The uncertainty in measuring velocity of a proton is 4×10³ m/s. The minimum uncertainty involved in measuring the position of proton will be?

Concept:

Heisenberg’s Uncertainty Principle:

It states that it is impossible to determine simultaneously, the exact position and exact momentum (or velocity) of an electron. Mathematically, it can be given as 

\({\rm{Δ }}x × {\rm{Δ }}{p_x} ≥ \frac{h}{{4\pi }}\)

\({\rm{Δ }}x × {\rm{Δ }}{v_x} ≥ \frac{h}{{4\pi m}}\)

where ∆x is the uncertainty in position and ∆px (or ∆vx) is the uncertainty in momentum (or velocity) of the particle.

If the position of the electron is known with high degree of accuracy (∆x is small), then the velocity of the electron will be uncertain (∆(vx) is large).

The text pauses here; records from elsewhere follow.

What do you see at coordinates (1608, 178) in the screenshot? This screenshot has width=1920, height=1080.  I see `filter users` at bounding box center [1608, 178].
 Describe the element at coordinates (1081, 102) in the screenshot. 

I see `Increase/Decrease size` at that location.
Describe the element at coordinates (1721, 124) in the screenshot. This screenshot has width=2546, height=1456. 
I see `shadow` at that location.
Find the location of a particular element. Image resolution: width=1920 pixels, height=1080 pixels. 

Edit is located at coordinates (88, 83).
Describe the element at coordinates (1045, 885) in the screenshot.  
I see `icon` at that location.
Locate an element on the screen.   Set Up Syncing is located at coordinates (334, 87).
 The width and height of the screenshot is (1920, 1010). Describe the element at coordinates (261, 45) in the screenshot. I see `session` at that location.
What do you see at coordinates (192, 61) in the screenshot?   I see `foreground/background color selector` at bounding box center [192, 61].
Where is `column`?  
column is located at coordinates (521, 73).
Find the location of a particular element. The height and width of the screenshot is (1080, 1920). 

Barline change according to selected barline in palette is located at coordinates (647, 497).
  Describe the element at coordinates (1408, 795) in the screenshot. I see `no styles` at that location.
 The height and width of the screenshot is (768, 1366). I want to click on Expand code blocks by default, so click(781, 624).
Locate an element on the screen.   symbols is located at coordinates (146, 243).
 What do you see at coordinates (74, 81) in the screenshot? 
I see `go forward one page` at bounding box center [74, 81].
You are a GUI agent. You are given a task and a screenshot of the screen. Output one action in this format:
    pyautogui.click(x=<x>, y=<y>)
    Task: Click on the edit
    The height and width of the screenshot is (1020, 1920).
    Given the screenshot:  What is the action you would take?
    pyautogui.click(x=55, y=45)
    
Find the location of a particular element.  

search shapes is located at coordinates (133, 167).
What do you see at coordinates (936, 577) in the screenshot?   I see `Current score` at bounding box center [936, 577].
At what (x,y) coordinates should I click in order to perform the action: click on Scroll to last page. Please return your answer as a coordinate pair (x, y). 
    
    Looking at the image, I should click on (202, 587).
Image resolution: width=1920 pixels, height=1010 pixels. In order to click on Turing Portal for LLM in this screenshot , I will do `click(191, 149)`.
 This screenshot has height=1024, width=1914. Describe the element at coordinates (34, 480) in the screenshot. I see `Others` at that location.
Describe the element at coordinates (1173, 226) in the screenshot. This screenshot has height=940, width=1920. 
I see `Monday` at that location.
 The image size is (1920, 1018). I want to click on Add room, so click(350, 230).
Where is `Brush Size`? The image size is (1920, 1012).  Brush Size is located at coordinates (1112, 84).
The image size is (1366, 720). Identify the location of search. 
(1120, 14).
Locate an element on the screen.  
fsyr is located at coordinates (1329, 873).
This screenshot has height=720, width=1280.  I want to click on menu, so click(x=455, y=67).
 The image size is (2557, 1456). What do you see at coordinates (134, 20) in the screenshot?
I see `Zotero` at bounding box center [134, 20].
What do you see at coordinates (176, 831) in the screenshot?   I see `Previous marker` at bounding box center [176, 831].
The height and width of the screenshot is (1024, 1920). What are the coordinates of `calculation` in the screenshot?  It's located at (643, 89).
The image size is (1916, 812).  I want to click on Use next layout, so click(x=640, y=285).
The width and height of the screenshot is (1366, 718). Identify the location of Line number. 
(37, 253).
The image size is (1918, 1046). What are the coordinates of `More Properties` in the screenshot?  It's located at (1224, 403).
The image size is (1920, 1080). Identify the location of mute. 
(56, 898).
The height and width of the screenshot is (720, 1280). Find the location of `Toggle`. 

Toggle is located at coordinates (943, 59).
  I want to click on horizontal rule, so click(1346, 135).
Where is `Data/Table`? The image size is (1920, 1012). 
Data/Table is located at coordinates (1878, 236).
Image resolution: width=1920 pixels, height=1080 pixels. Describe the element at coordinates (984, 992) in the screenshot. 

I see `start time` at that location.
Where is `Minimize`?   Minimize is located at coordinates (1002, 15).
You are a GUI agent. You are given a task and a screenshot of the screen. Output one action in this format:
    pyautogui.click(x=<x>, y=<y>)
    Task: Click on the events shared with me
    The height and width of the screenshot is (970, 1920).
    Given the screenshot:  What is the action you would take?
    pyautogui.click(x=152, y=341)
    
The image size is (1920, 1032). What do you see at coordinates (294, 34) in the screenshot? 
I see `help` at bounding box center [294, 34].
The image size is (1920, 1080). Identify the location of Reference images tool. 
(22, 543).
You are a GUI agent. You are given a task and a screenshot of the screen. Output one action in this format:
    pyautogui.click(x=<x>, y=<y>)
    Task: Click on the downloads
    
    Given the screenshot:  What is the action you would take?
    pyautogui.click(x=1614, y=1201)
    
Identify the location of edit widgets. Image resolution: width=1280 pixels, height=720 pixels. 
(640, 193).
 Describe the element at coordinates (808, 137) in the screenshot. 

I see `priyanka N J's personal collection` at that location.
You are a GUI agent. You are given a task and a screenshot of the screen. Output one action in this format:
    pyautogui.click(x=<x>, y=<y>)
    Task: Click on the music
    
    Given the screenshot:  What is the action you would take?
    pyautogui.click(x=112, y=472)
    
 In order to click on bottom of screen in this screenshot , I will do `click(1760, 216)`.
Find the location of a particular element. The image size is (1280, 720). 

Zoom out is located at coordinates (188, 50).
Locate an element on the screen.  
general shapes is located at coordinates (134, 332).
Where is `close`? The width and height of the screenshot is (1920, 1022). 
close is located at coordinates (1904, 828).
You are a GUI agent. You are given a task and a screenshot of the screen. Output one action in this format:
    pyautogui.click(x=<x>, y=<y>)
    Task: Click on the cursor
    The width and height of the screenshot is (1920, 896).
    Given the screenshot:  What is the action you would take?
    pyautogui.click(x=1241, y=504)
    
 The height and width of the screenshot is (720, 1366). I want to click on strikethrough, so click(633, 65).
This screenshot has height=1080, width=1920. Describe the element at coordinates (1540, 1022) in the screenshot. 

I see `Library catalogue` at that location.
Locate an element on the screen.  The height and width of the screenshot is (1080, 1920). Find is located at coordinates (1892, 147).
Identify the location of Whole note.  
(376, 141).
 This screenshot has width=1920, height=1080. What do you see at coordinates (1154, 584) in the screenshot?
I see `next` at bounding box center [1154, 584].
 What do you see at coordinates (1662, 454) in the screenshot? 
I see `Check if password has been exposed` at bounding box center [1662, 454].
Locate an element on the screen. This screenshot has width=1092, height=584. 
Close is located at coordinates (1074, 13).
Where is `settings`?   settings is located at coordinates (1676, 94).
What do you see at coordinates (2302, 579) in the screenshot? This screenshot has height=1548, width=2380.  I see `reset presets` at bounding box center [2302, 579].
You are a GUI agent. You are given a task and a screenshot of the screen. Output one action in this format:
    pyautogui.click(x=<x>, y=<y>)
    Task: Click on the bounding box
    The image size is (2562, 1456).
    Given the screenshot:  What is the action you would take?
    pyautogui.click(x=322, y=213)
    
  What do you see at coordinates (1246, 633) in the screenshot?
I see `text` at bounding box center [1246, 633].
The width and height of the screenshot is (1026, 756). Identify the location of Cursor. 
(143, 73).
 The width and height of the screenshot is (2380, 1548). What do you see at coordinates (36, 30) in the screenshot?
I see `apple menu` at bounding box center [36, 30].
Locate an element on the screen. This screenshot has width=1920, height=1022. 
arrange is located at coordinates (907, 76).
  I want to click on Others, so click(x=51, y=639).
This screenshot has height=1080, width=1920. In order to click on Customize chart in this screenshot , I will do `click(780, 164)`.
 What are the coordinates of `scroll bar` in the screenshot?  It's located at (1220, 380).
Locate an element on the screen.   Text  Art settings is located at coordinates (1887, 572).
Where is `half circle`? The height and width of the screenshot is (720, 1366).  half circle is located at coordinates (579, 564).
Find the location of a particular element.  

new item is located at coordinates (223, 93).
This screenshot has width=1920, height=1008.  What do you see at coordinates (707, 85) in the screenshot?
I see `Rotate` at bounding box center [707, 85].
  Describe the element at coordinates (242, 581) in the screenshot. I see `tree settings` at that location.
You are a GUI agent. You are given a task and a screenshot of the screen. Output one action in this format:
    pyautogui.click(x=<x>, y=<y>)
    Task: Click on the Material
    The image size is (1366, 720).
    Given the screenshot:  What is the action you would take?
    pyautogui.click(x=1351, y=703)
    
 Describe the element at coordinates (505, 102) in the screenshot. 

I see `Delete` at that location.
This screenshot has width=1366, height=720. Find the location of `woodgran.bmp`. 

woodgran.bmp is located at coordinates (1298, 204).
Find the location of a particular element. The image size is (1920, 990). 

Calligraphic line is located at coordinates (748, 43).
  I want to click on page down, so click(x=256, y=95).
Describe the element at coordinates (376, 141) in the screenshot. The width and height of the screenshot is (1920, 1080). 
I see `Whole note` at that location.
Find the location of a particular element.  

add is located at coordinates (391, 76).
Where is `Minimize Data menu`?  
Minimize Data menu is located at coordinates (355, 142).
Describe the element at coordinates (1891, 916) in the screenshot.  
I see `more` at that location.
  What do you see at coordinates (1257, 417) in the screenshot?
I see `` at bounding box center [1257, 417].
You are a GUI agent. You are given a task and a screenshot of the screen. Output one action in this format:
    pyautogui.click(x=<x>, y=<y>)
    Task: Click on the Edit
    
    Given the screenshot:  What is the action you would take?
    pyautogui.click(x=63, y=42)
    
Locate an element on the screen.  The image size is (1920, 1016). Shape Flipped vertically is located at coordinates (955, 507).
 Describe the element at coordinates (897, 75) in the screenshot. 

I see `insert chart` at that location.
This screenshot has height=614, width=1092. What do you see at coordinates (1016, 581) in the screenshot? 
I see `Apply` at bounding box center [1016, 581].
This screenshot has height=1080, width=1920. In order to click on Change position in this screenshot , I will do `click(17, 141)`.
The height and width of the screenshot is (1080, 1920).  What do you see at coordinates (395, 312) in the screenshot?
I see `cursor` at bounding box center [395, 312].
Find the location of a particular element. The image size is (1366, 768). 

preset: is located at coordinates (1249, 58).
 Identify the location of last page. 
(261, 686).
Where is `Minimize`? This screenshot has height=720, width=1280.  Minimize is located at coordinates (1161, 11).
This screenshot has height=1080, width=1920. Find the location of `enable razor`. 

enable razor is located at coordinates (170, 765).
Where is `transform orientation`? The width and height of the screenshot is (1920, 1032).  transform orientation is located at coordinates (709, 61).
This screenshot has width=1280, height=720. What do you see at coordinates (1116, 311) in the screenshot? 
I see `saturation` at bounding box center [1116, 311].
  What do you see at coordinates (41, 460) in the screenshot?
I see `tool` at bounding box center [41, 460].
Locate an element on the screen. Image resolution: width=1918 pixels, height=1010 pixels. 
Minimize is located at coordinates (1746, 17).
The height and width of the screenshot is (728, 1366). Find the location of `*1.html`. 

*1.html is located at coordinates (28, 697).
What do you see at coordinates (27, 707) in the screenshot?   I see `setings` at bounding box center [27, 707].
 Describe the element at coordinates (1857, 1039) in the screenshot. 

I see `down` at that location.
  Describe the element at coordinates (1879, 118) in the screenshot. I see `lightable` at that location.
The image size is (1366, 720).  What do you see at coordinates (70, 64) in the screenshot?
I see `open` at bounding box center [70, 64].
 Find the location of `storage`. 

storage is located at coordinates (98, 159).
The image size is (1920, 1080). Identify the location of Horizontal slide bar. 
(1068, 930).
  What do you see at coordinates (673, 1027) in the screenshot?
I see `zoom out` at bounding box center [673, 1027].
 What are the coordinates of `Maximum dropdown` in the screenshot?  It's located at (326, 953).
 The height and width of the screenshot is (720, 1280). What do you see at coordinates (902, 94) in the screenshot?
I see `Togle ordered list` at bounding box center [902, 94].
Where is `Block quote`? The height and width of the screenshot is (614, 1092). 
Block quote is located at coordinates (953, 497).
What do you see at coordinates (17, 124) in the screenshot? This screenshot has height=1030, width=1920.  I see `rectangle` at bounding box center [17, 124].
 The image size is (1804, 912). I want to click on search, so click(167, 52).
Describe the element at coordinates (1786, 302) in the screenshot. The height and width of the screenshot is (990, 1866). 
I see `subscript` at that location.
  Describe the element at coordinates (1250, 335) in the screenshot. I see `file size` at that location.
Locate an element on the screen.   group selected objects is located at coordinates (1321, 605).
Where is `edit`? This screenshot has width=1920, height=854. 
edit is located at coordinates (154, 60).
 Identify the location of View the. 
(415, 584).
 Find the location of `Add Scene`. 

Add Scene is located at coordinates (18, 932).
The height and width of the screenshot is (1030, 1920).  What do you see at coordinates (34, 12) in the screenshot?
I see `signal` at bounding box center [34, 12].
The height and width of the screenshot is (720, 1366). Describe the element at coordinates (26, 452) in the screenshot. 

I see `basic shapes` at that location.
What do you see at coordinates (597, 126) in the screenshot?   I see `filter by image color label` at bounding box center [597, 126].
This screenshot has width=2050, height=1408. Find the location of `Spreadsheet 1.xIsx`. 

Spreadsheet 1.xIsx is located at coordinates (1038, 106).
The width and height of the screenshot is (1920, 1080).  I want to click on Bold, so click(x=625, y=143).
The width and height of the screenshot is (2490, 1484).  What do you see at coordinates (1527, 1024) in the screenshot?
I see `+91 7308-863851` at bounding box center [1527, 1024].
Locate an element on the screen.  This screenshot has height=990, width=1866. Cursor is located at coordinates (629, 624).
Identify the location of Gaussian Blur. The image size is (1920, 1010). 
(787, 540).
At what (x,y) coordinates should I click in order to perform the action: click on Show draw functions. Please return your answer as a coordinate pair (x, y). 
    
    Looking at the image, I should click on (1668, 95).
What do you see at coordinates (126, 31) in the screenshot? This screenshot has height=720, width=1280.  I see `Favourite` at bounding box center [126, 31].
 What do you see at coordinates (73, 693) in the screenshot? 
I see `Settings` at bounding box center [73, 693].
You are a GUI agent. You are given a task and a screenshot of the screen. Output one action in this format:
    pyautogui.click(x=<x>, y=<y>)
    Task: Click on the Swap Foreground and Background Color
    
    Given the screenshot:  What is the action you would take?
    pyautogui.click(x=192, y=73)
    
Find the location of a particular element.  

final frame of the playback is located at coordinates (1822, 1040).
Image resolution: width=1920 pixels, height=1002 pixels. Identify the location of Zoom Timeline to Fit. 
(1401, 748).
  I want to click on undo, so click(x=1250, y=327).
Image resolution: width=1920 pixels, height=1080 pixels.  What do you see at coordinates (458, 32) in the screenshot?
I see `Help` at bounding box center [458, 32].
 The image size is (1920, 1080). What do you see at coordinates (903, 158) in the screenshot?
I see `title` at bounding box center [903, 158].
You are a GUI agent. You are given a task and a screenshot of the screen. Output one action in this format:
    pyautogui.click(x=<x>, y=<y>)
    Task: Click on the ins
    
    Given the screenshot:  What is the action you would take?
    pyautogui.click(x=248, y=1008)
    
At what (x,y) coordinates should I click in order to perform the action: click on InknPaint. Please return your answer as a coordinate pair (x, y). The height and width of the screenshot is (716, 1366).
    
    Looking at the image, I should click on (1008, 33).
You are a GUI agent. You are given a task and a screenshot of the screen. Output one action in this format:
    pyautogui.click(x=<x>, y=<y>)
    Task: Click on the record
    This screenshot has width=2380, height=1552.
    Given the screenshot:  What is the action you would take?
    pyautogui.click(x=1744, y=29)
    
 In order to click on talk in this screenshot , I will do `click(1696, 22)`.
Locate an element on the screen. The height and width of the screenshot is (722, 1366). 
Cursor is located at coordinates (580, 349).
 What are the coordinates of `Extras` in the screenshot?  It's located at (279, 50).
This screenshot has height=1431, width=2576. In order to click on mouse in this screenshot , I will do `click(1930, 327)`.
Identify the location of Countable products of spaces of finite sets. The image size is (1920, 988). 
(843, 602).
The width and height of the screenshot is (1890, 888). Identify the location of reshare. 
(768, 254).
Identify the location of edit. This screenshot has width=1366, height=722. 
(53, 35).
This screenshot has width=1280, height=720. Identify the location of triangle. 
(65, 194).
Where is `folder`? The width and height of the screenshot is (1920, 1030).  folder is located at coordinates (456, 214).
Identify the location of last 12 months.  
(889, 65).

On the other hand, if the velocity of the electron is known precisely (∆(vx) is small), then the position of the electron will be uncertain (∆x will be large).

Calculation:

Given:

Δvx = 4 × 10³ m/s, h = 6.63 × 10-34 J-s;

Mass of the proton = 1.67 × 10^-27 kg;

From the uncertainty principle,

\({\rm{Δ }}x × {\rm{Δ }}{v_x} ≥ \frac{h}{{4\pi m}} ⇒ {\rm{Δ }}x ≥ \frac{h}{{4\pi m{\rm{Δ }}{v_x}}}\)

\(⇒ Δ x ≥ \frac {6.63 × 10 ^{-34}}{4\pi × 1.67 × 10^{-27}×4×10^3}\)

⇒ ΔV_x ≥  7.9 × 10^-12 m

∴ minimum uncertainity involved in measuring the position will be 7.9 × 10^-12 m.